§ REQUIRED TASK:
Transcribe the lines from the one containing "The width and height of the screenshot is (1315, 527)." through the one containing "Click the notifications bell icon Image", reproducing each exactly, with no others.

### MATERIALS PROVIDED ###

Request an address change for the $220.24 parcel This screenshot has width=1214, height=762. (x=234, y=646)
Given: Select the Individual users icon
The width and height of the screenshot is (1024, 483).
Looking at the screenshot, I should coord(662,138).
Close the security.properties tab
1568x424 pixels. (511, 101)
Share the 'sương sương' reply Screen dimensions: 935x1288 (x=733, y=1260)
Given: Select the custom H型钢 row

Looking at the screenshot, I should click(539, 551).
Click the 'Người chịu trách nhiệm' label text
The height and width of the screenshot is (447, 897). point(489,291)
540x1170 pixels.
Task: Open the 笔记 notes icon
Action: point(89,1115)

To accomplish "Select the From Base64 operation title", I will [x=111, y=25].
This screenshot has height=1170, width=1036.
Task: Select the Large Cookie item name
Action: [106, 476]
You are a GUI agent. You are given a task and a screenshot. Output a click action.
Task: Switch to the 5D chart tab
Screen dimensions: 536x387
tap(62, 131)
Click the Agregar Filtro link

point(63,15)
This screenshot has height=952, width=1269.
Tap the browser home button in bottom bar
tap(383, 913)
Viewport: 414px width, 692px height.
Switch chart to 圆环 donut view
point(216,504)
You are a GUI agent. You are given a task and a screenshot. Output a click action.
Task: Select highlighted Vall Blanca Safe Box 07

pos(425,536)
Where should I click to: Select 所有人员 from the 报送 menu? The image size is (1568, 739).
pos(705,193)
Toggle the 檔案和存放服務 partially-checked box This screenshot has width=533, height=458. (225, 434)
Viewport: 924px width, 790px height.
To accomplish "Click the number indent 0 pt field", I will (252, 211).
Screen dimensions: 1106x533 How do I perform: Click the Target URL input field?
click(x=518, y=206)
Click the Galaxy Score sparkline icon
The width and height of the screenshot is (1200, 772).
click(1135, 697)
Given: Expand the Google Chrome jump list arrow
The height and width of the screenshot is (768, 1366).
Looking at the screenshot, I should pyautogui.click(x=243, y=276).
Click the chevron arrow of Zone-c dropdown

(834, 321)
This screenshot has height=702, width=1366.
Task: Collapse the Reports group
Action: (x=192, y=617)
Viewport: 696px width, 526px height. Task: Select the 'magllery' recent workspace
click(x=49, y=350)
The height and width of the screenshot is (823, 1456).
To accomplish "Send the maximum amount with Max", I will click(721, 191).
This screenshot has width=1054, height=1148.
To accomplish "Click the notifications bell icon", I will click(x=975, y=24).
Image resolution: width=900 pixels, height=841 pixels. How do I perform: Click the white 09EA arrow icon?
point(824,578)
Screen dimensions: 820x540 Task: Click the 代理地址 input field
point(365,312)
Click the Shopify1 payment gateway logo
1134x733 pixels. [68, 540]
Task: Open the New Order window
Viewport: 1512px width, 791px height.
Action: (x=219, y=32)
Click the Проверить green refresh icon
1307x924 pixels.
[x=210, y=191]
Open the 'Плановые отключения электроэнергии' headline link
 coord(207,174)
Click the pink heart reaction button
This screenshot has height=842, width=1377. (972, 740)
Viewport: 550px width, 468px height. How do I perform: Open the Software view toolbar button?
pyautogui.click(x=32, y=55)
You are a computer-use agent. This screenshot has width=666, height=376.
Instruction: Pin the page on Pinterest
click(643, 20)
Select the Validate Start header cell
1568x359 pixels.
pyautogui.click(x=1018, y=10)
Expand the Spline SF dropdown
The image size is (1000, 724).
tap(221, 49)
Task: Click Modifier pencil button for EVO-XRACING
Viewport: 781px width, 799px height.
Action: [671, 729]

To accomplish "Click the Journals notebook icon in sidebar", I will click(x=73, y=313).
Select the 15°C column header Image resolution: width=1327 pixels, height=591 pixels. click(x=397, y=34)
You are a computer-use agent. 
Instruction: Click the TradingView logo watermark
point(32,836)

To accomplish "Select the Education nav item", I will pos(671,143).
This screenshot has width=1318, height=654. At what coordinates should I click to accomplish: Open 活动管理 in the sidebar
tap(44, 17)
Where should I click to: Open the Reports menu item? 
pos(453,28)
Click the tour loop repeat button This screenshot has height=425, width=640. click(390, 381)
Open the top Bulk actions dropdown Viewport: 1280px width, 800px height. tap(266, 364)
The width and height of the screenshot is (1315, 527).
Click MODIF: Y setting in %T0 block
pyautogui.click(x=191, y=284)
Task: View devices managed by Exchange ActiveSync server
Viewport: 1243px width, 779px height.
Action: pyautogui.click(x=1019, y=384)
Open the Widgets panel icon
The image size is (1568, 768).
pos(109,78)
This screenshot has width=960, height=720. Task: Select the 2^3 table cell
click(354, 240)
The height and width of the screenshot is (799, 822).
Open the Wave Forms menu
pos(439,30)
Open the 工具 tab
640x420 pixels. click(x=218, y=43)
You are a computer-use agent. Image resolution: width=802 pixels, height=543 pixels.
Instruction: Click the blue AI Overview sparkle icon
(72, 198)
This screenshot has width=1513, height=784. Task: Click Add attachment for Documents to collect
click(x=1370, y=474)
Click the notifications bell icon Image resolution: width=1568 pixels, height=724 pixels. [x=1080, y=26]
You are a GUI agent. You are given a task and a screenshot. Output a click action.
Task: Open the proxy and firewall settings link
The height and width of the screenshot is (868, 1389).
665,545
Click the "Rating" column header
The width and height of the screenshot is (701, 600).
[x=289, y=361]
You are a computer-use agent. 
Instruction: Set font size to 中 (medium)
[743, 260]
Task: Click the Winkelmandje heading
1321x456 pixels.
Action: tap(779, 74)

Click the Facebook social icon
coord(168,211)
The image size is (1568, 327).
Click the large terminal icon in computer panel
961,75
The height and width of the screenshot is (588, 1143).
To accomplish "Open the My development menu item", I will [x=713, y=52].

###

§ TASK OUTPUT:
The width and height of the screenshot is (1315, 527).
Click MODIF: Y setting in %T0 block
pyautogui.click(x=191, y=284)
Task: View devices managed by Exchange ActiveSync server
Viewport: 1243px width, 779px height.
Action: pyautogui.click(x=1019, y=384)
Open the Widgets panel icon
The image size is (1568, 768).
pos(109,78)
This screenshot has width=960, height=720. Task: Select the 2^3 table cell
click(354, 240)
The height and width of the screenshot is (799, 822).
Open the Wave Forms menu
pos(439,30)
Open the 工具 tab
640x420 pixels. click(x=218, y=43)
You are a computer-use agent. Image resolution: width=802 pixels, height=543 pixels.
Instruction: Click the blue AI Overview sparkle icon
(72, 198)
This screenshot has width=1513, height=784. Task: Click Add attachment for Documents to collect
click(x=1370, y=474)
Click the notifications bell icon Image resolution: width=1568 pixels, height=724 pixels. [x=1080, y=26]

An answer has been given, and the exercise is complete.